The discussion of body composition is part of every new client assessment. Inevitably during this discussion the client asks, “So, what SHOULD my body fat percentage be?”
It’s my nature to answer this question by saying the following:
“Well, that depends. Is your goal related to FITNESS? Are aesthetics important? Or is it about your HEALTH?”
Many factors comprise optimal health.
Your weight, body fat percentage, cholesterol, triglycerides, blood pressure, resting heart rate, HRV, sleep quality, stress, cardiovascular fitness, strength, mobility are but a few. The proper combination of these factors varies based on individual goals.
A few extreme examples will illustrate this point more effectively:
If you can deadlift 3x your bodyweight, but your fitness is such that you can’t efficiently climb a flight of stairs, you aren’t “healthy.”
You may fall within the range of an appropriate weight for your height; however, if you aren’t able to perform one solid pushup, I would argue your overall “health” is out of balance.
Lack of strength poses a risk to your health just like any other factor.
There are people who can attain extremely low body fat levels via drugs, disordered eating, or excessive exercise. Their blood work and other vital signs would also demonstrate that, despite this body fat percentage, they aren’t in “great health.”
So, back to answering the question, “What SHOULD my body fat percentage be?”
First and foremost, we want you to be healthy.
For men, from a health and longevity standpoint it’s recommended to maintain under 20% body fat percent and for women that number is 30%.
Check out this picture:
This graphic illustrates the chance of dying from anything based on your BMI. BMI is simply a ratio of height to weight so it has its flaws, nevertheless it works well as it relates to longevity studies.
When we view these graphs, the overall takeaway is that there is a healthy range for weight, and risk increases when you deviate too far from this range.
The body fat percentages I referenced above correspond to the BMI on that lowest point of the curve. This is where you’re at the lowest risk for morbidity/mortality. That’s goal number one.
It’s important to realize that almost anything below those numbers is now an aesthetic or athletic performance goal.
Sure, you might feel better in that dress, or that sport coat suddenly looks much better on you by getting below that point. But it’s not necessarily “healthier”, especially if any of the other risk factors mentioned above are askew.
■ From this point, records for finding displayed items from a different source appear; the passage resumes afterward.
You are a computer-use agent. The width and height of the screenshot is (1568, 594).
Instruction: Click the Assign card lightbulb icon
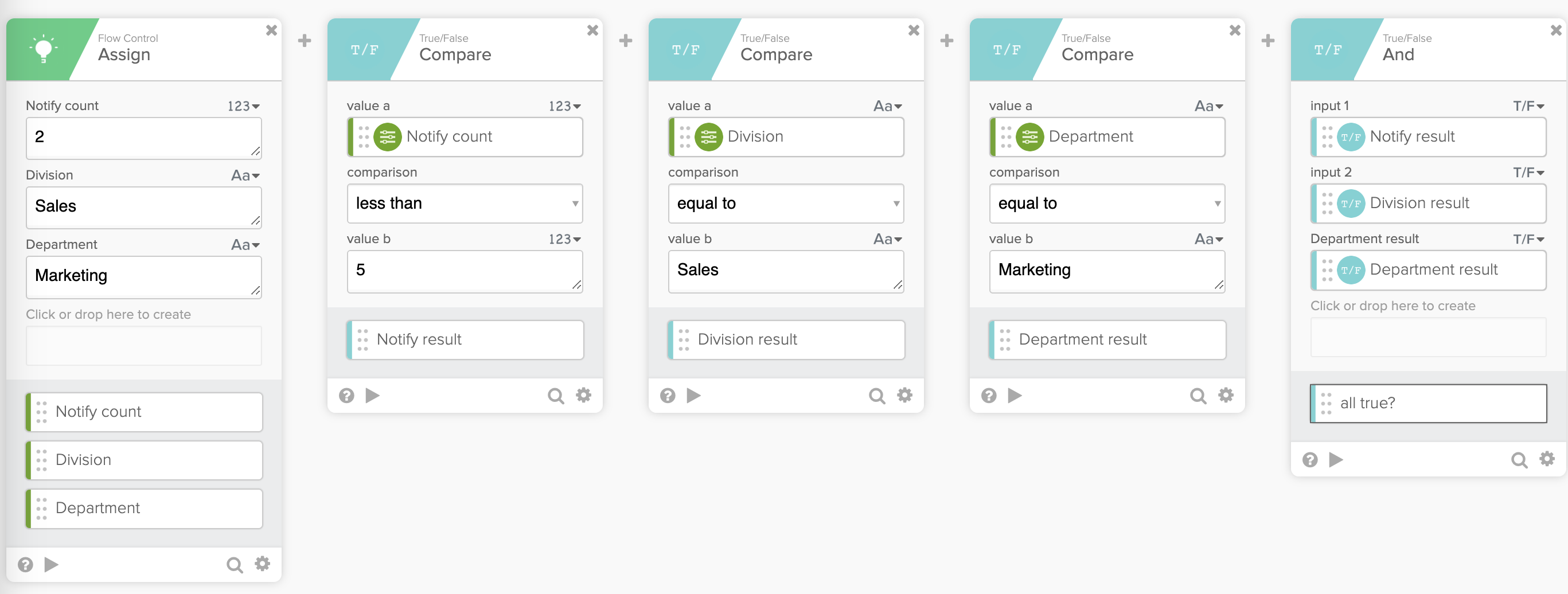pos(43,49)
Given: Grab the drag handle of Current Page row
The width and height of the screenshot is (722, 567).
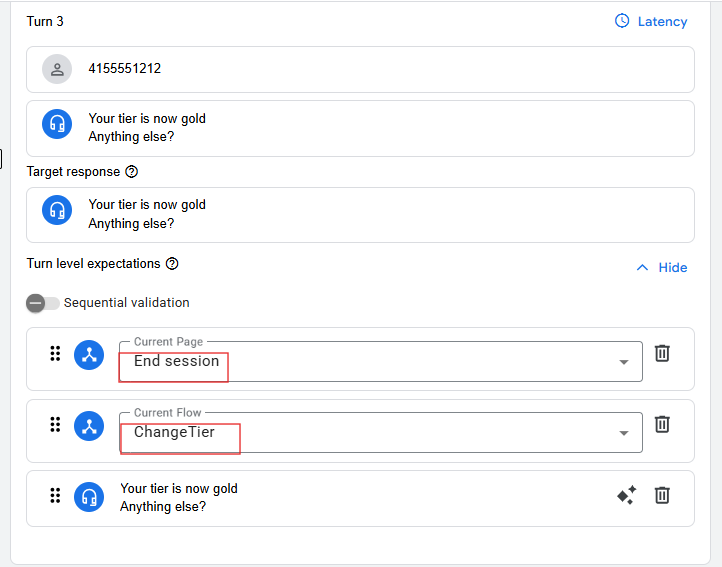Looking at the screenshot, I should tap(55, 353).
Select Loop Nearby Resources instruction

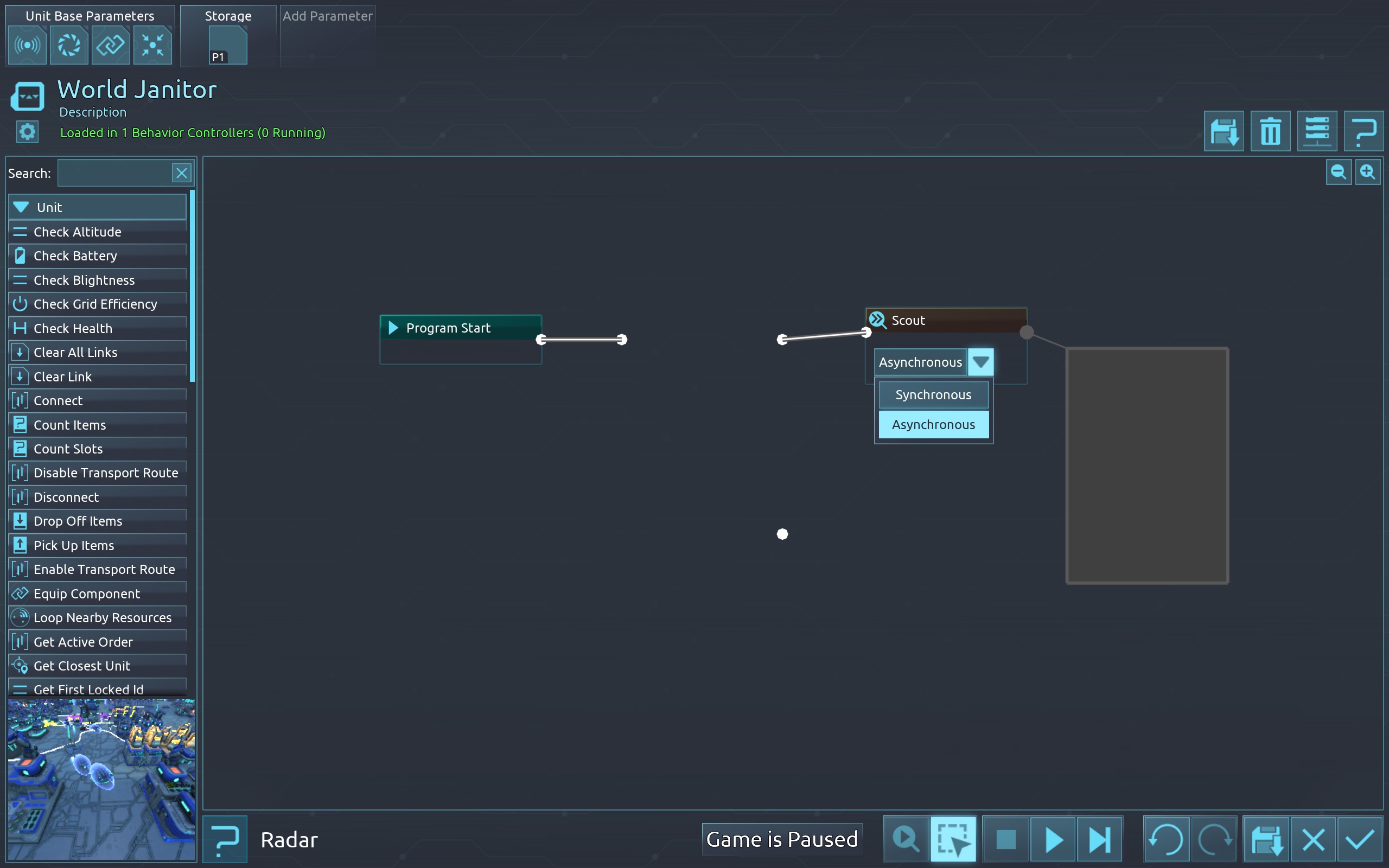tap(102, 618)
If you’re below those numbers but still have uncontrolled risk, I would suggest focusing on improving your nutrition and exercise regimen to modify those risks. If you’ve checked all of those boxes and are STILL unable to control these risks, then it may be time to consult with your primary care provider.
I’ll leave you with this. Improved body fat percentage is a great goal and often the reason most people begin working with me; but it’s important not to neglect your overall health to achieve this.
For those that skip ahead for the summary here ya go.
For general health men would be best served to stay under 20% body fat while women should aim for below 30%.
If we are talking about feeling like you look your best and optimize FITNESS potential, those numbers jump down to about 15% for men and about 20% for women.